見上げると、そこにはいつぞやと同じように、黒いドレスをまとった少女が浮かんでいた。
「み、ミラージュさま!し、しかし!!」
《二度も言いません。それとも、ここで私に消されたいの?》
その言葉が噓ではないことは、彼女の瞳に浮かぶ光でわかる。
本気で、クィーンミラージュは命令に従わなかった場合はファントムであろうと消すつもりでいるようだ。
消されるつもりはないのか、それともクィーンミラージュの命令に従うつもりになったのかはわからないが、ファントムは素直に従い、空間を切り裂き、どこかへとつながる通路を作った。
その通路に足を踏み入れながら、ファントムは視線だけをセイバーにむけてきた。
「この勝負、預けておく」
「二度と来るな」
いずれ決着をつけよう、と言われる前に、セイバーはまた訪れることを完全拒否した。
その言葉に対する返事をしないまま、ファントムは通路の奥へと消えていった。
ファントムの姿が見えなくなると、通路は自動的に閉じ、後には何も残っていなかった。
ファントムの退場を見届けると、クィーンミラージュの姿もまた、虚空に消えていった。
どうやら、これ以上、あちらから何かしてこようとは思っていないようだ。
「……あぁ、ったく、頼むからこれ以上は何も起きないでほしいもんだ……」
変身を解除し、地面に仰向けに倒れながら、菖は誰にともなしに文句を言った。
が、一つだけ、きがかりなことがあった。
それは、ファントムが突如、自分の姿に変身したことだった。

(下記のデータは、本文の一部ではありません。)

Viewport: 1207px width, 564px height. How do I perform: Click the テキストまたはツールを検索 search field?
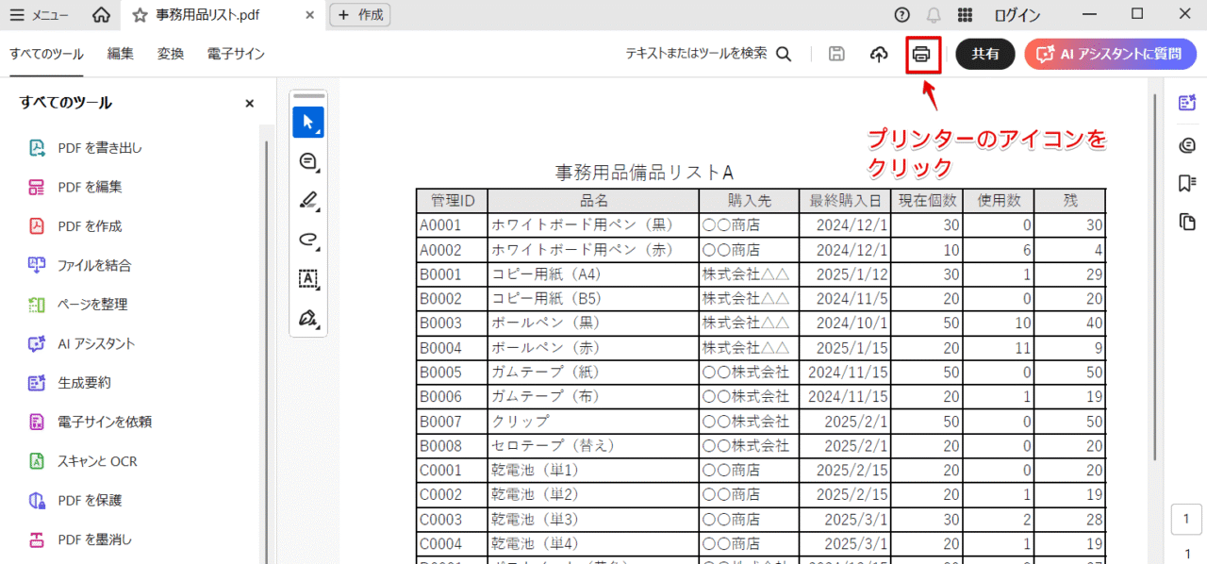point(707,54)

それも、能力もまったく同じ状態に、だ。
着ていたコスチュームの色が同じであったなら、偽物と本物、区別がつかないほどだった。
まさに、鏡写し、といっても過言ではないほどの完璧な変身。
あれでまだ「未完成」と言っていたが、果たして、あの力を何に使うのだろう。
そんな疑問が、菖の中にあった。
「……あぁ、もう。考えても仕方ないか……」
思考するための材料がないため、これ以上は考えることをやめて、戻ることにした。
この時、セイバーと激戦を繰り広げたファントムの力に、ぴかりが丘に住むプリキュアたち、特にキュアラブリーがセイバー以上の苦戦を強いられることになろうとは、知る由もなかった。